Frequently Asked Questions

What are the risks related to AI?

The risks relating to AI vary depending on your role and specific use case. The following is a non-exhaustive list of the most common risks presented by AI, but it is important to keep in mind that appropriate measures can reduce or mitigate risks in whole or in part.  

  • Inaccuracy / Misinformation: Artificial intelligence may produce outputs that are completely or partially incorrect, unrealistic or inconsistent with the input or desired output. 
  • Intellectual Property: Third parties may raise intellectual property claims (including patent, trademark, trade secret and copyright claims) relating to: 
    • The actual algorithms and code that run the AI model. 
    • The data used to train or test the AI model. 
    • The outputs produced by the AI model. 
  • Confidential Information: Artificial intelligence trained using confidential information may produce outputs similar to the confidential information on which it was trained. Inputting confidential information into third-party AI tools may compromise the information’s confidentiality.  
  • Security: Artificial intelligence presents opportunities for security vulnerabilities and threat actor attacks, including:  
    • Prompt Attacks: Threat actor includes malicious instructions in AI model prompts designed to influence the behavior of the model to produce outputs not intended by the model’s design (e.g., instructions to ignore the model’s standard safety guidelines).  
    • Model Backdoor: Threat actor leverages direct access to the back-end model to covertly change the behavior of the model to produce incorrect or malicious outputs.  

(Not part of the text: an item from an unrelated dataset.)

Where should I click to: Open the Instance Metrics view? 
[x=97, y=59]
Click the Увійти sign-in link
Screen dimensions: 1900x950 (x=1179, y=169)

    • Adversarial Examples: Threat actor leverages obfuscation strategies to embed hidden input characteristics behind seemingly appropriate prompts to produce a highly unexpected output from the model.  
    • Data Poisoning: Threat actor obtains access to a model’s training data and manipulates the data to influence its output according to the attacker’s preference. 

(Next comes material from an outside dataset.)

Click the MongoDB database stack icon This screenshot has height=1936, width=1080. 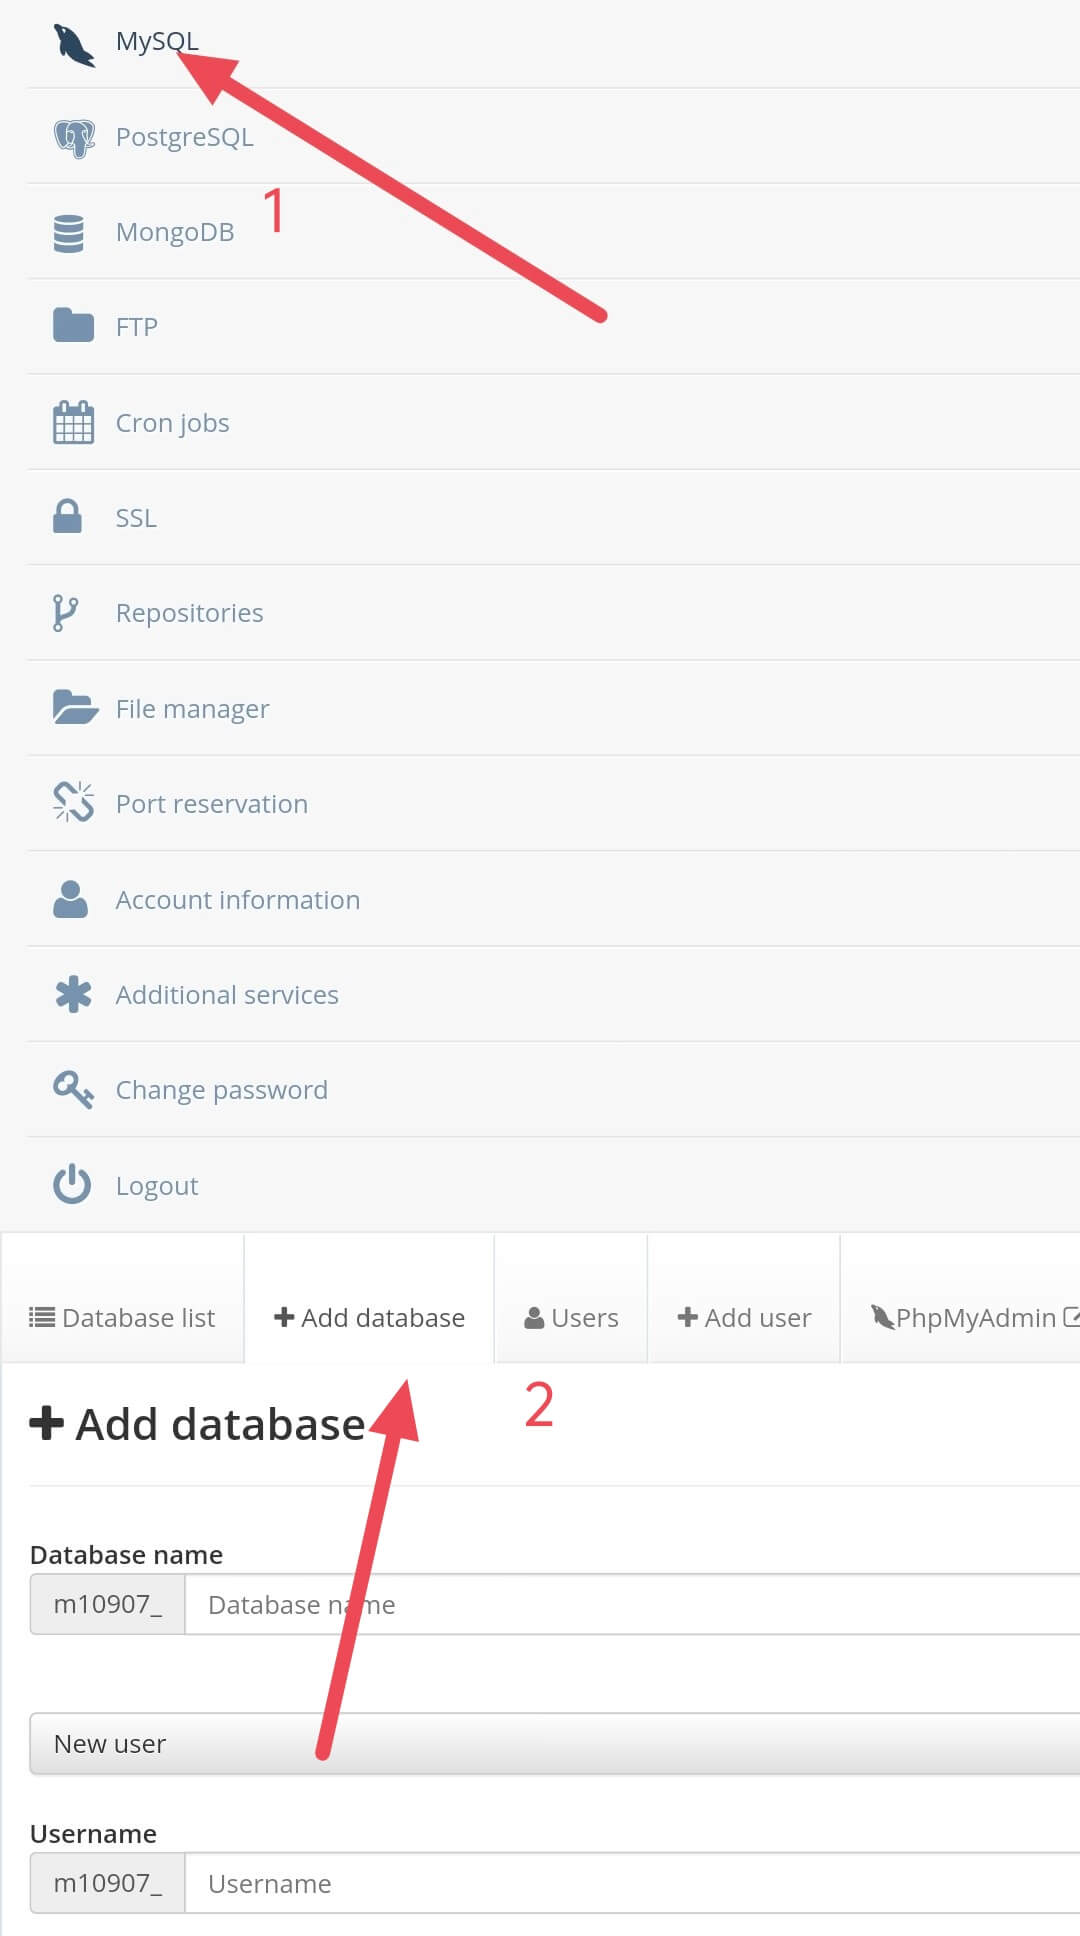point(69,233)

    • Exfiltration: Threat actor uses otherwise legitimate query prompts in an attempt to exfiltrate protected data or content (e.g., training data or model IP).  
    • Traditional Security Vulnerabilities and Attacks: Threat actor leverages AI models to carry out traditional attacks by exploiting security vulnerabilities (e.g., leveraging a vulnerability in an AI system’s code to backdoor into the organization’s broader environment).  

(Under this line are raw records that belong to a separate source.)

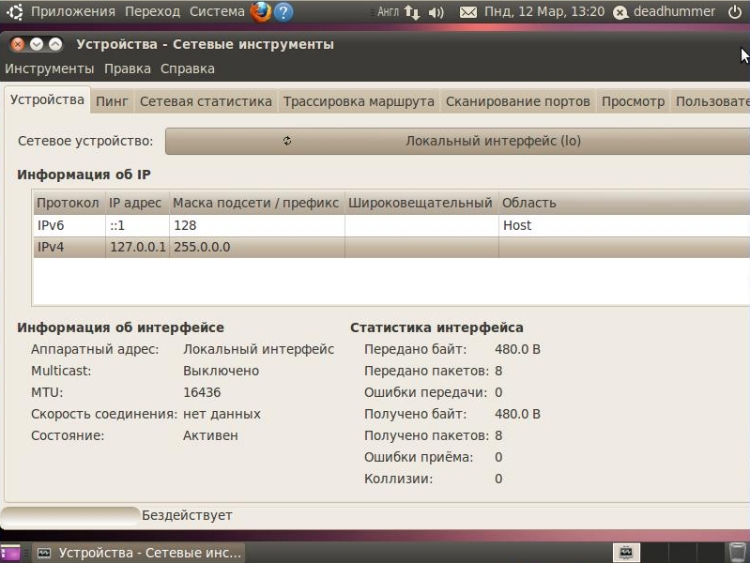Switch to Сканирование портов tab
This screenshot has height=563, width=750.
point(517,101)
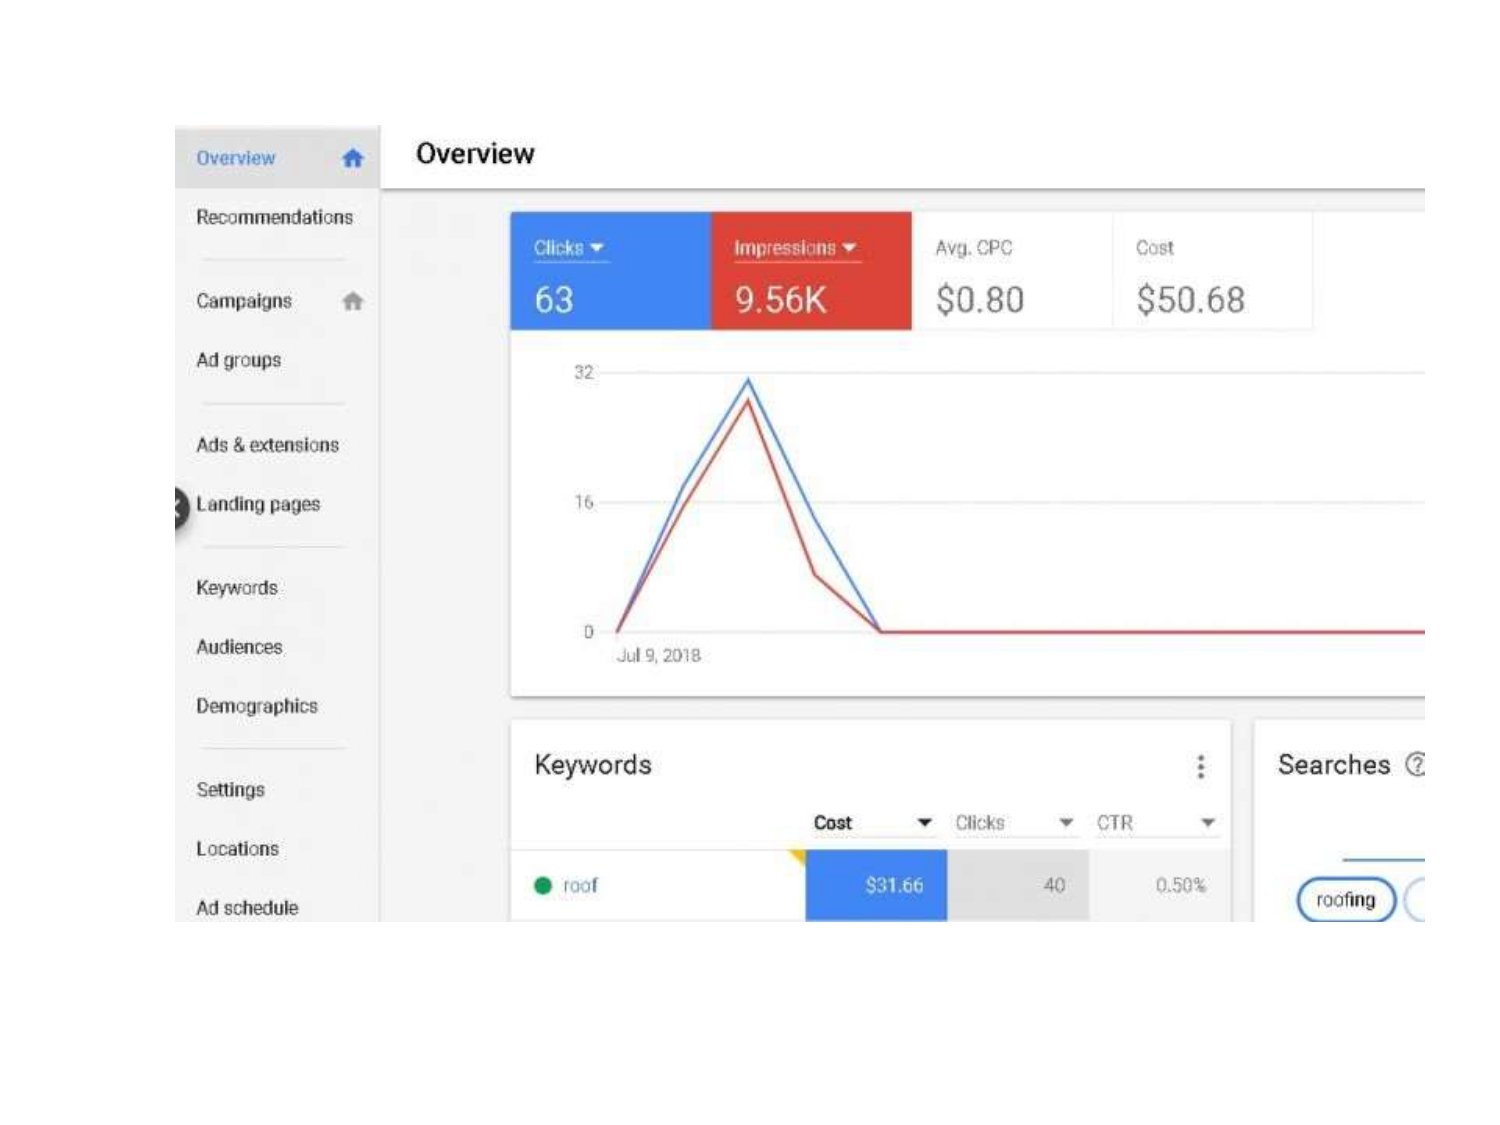Viewport: 1500px width, 1125px height.
Task: Open the Keywords card three-dot menu
Action: click(x=1200, y=766)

  • Privacy: Artificial intelligence trained using personal information may produce outputs similar to the personal information on which it was trained or use personal information in a way that is incompatible with the original purpose for collection or the reasonable expectations of the data subject. Inputting personal information into third-party AI tools may compromise the information’s confidentiality or otherwise be incompatible with the original purpose for collection or the reasonable expectations of the data subject.  
  • Autonomy: Artificial intelligence presents risks to the ability for individuals to make informed choices for themselves, whether as a result of unintended consequences or intentional design practices developed with the goal of tricking or manipulating users into making choices they would not otherwise have made.  
  • Bias, Discrimination and Fairness: Artificial intelligence can “learn” the inherent bias contained in training data or otherwise held by those developing the model, which in turn can result in biased, discriminatory, or unfair outputs or outcomes.